**** Entries supplied ****
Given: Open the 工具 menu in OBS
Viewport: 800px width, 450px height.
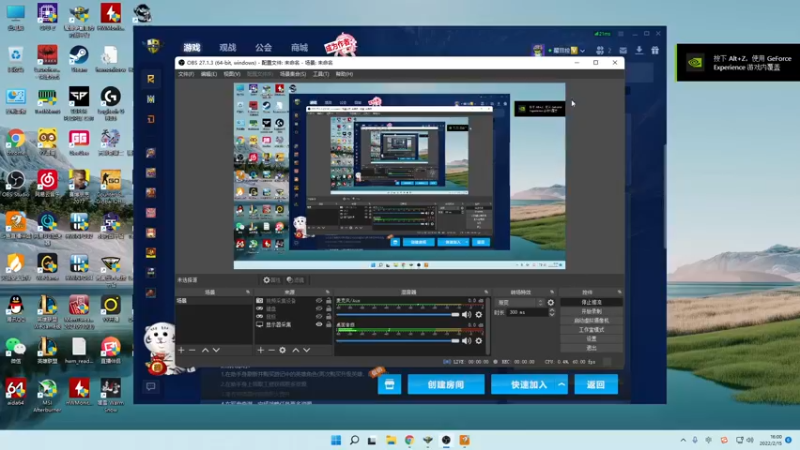Looking at the screenshot, I should (320, 74).
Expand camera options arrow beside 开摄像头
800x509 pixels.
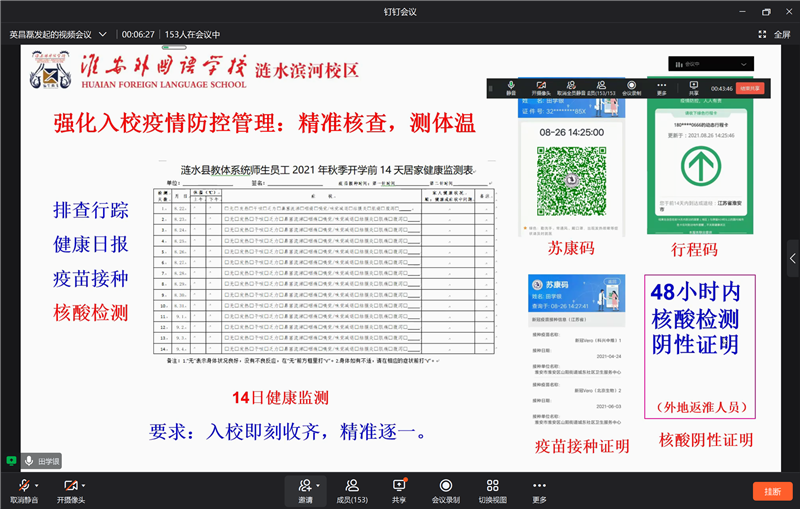tap(84, 485)
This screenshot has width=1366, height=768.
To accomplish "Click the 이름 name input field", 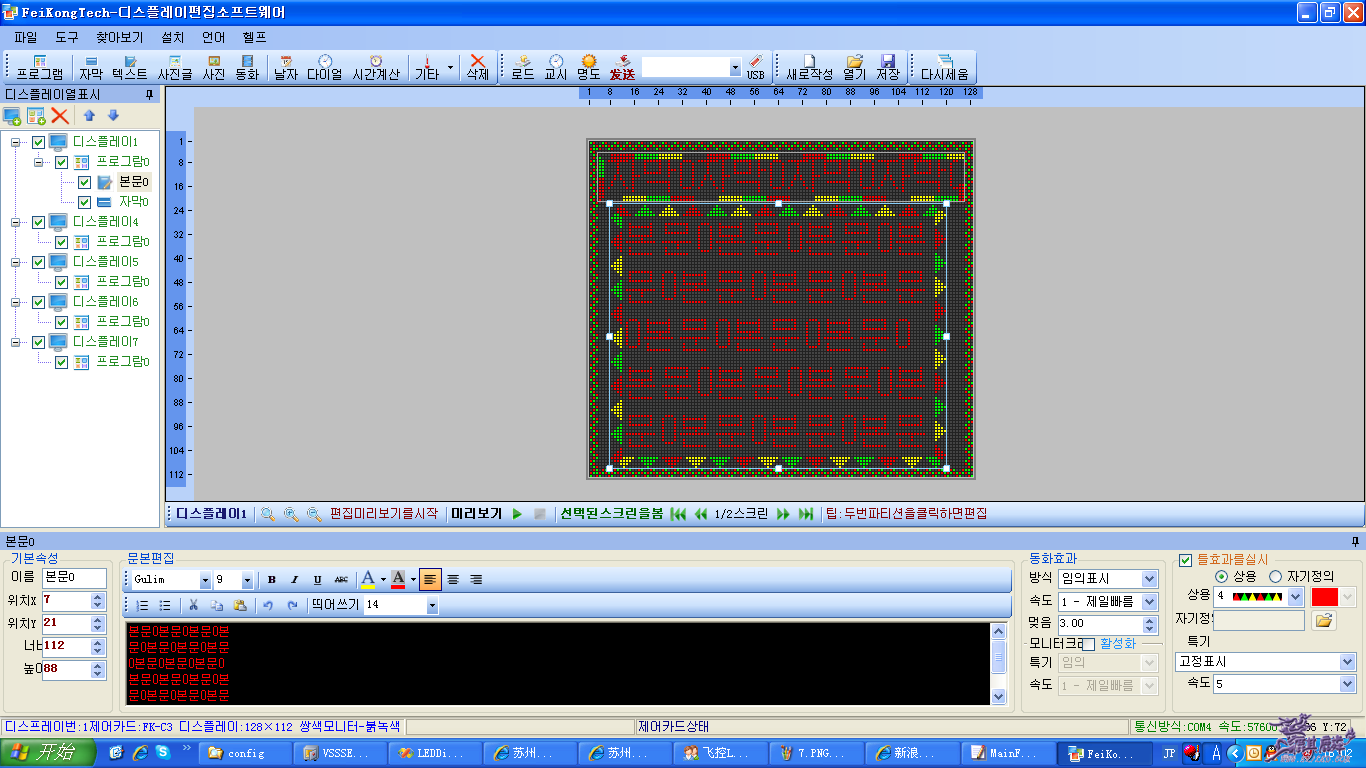I will click(74, 578).
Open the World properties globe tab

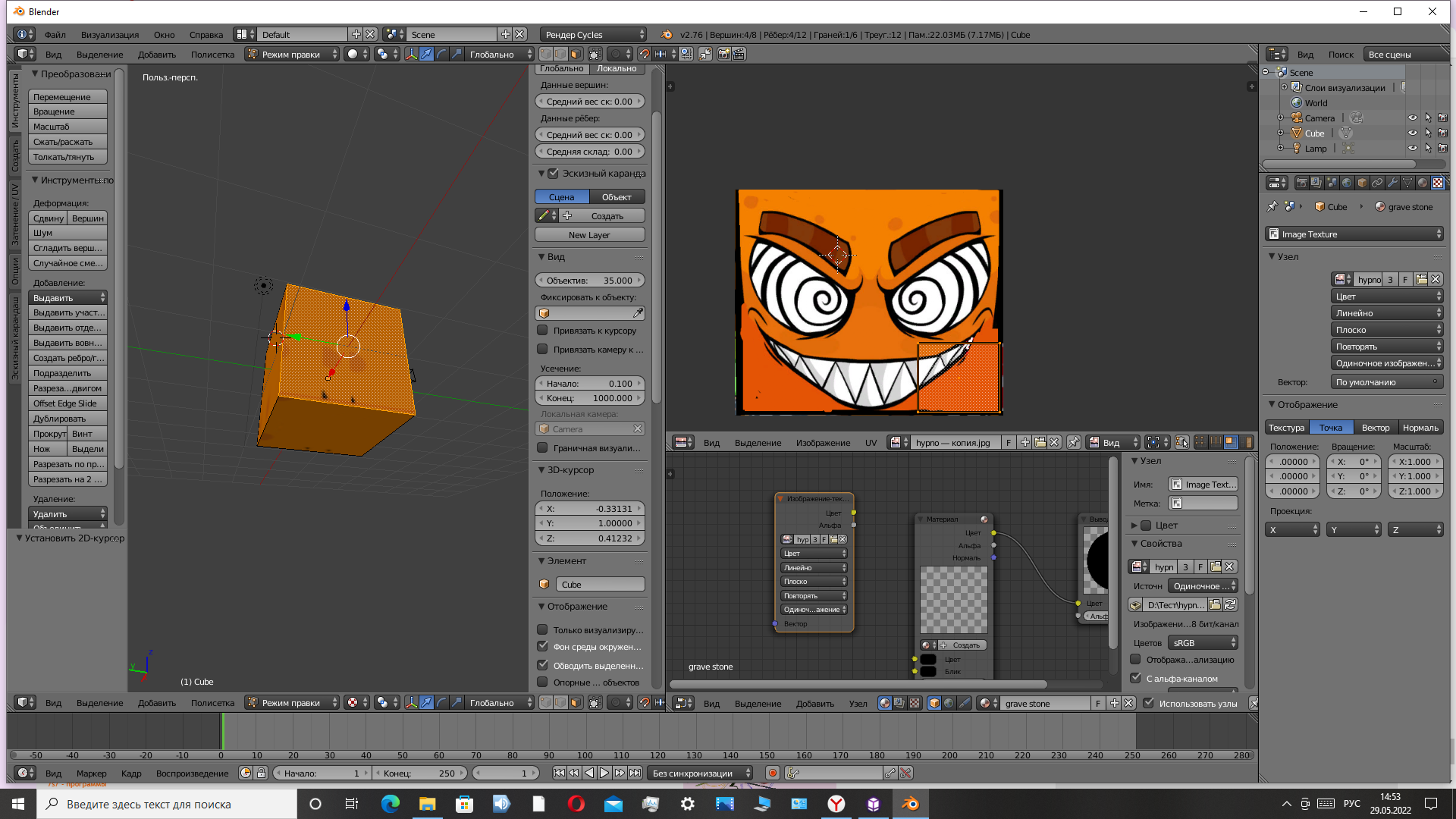1347,183
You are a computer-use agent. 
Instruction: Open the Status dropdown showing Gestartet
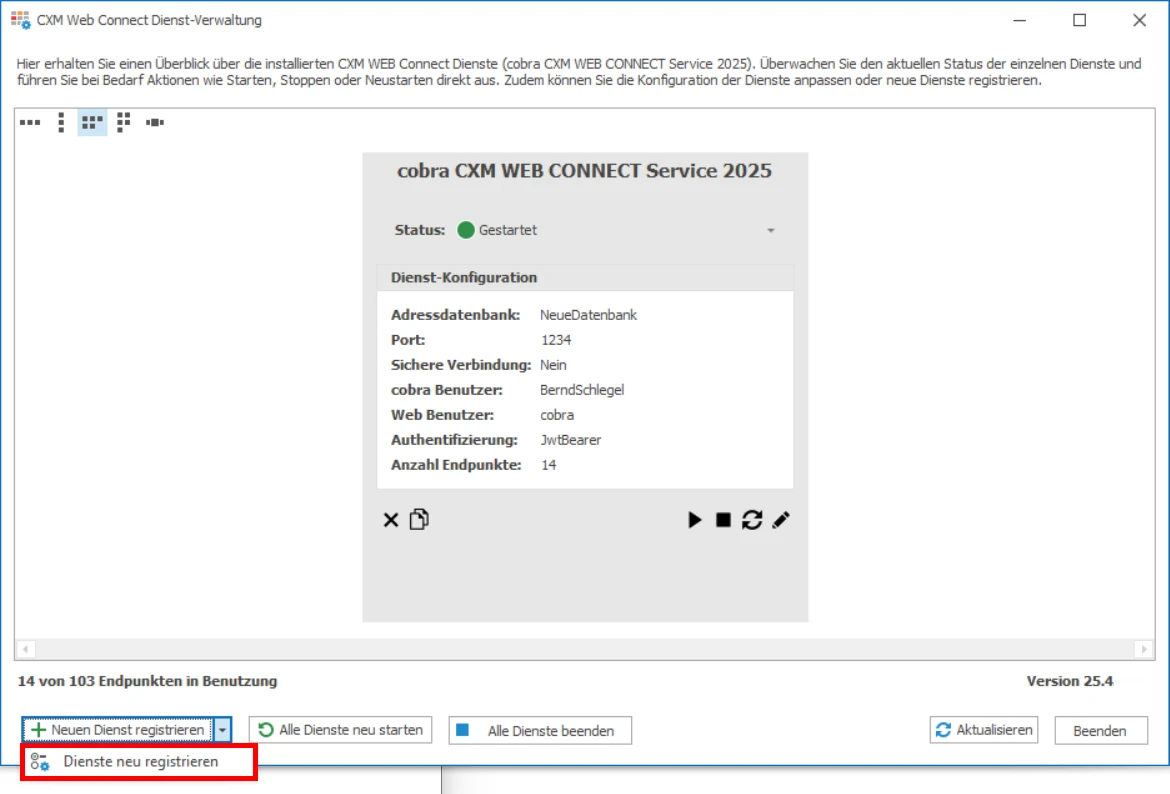[770, 230]
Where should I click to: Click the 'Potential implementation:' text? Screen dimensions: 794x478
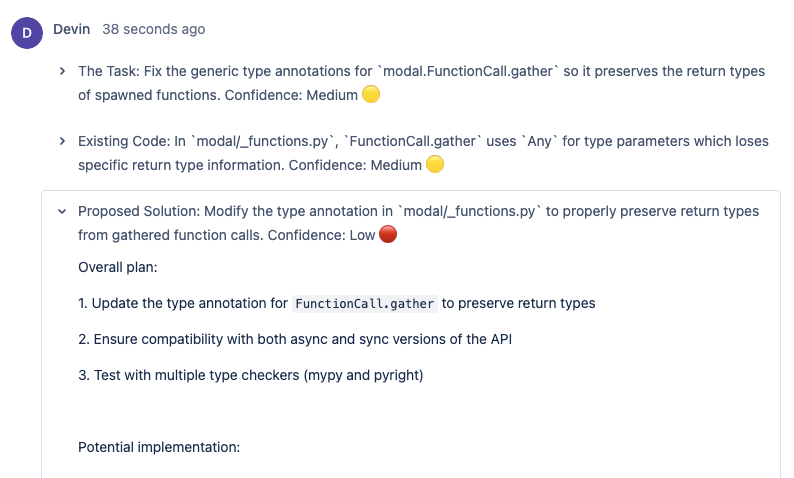159,447
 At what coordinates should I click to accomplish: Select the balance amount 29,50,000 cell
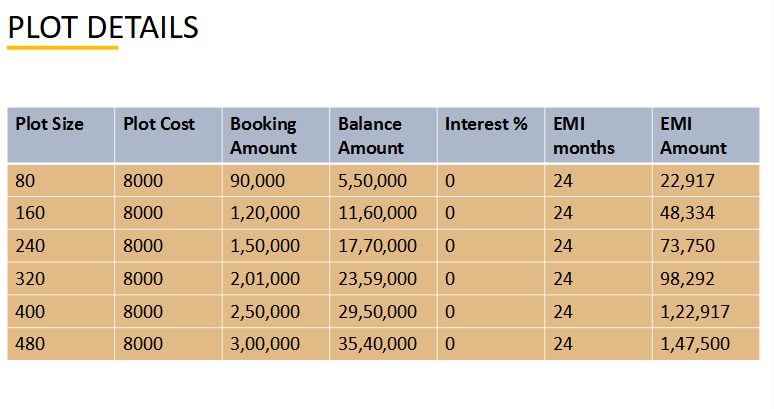point(384,311)
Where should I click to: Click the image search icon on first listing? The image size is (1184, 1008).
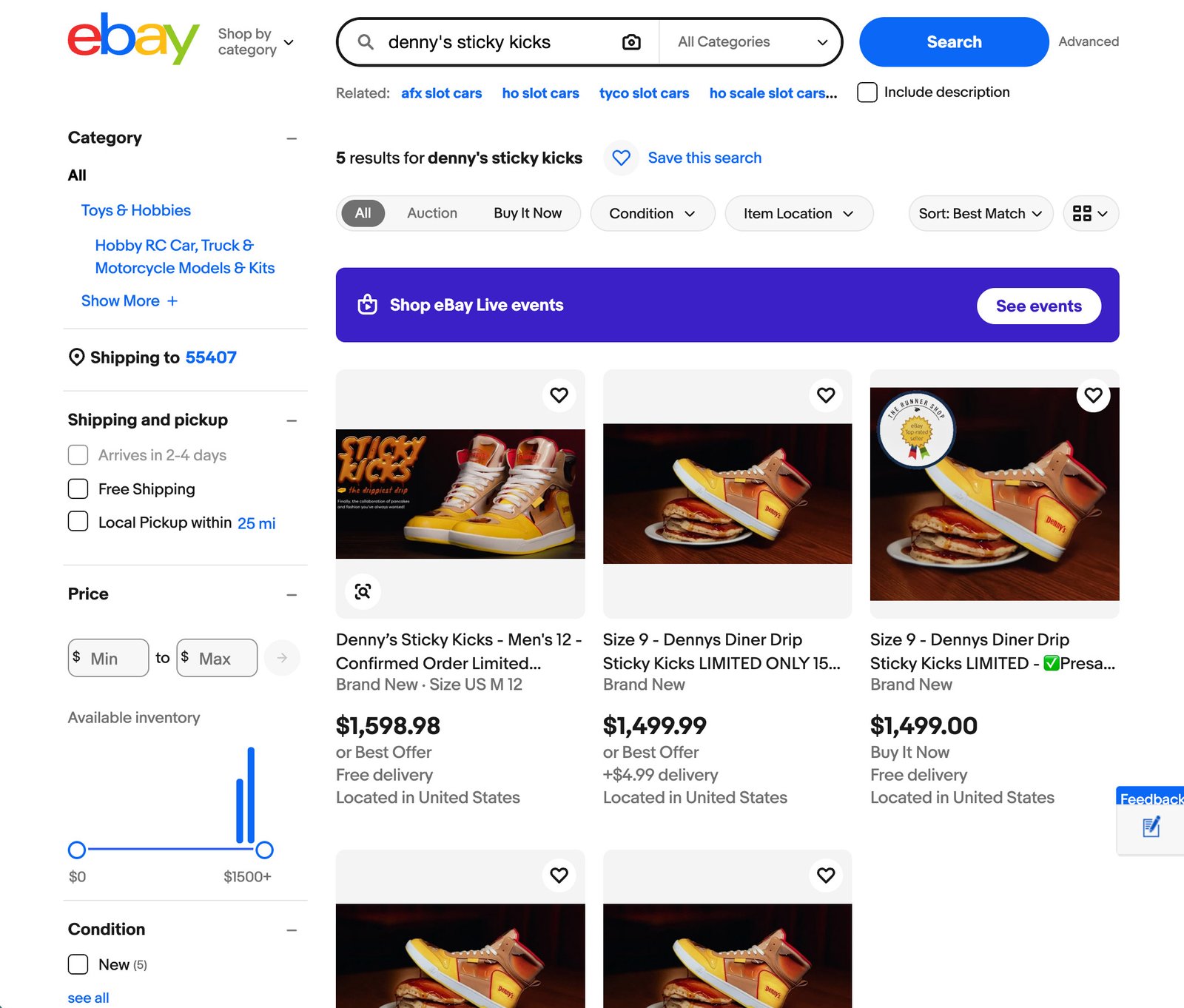(x=362, y=591)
****
**What you have to do**: Rewrite everything from the entry containing "Where should I click to: Click the image" down to the end of the entries, substituting "result" for "listing" and leaving the rest unchanged. Omit the pictures from your answer.

**Worked solution**:
Where should I click to: Click the image search icon on first result? The image size is (1184, 1008).
(x=362, y=591)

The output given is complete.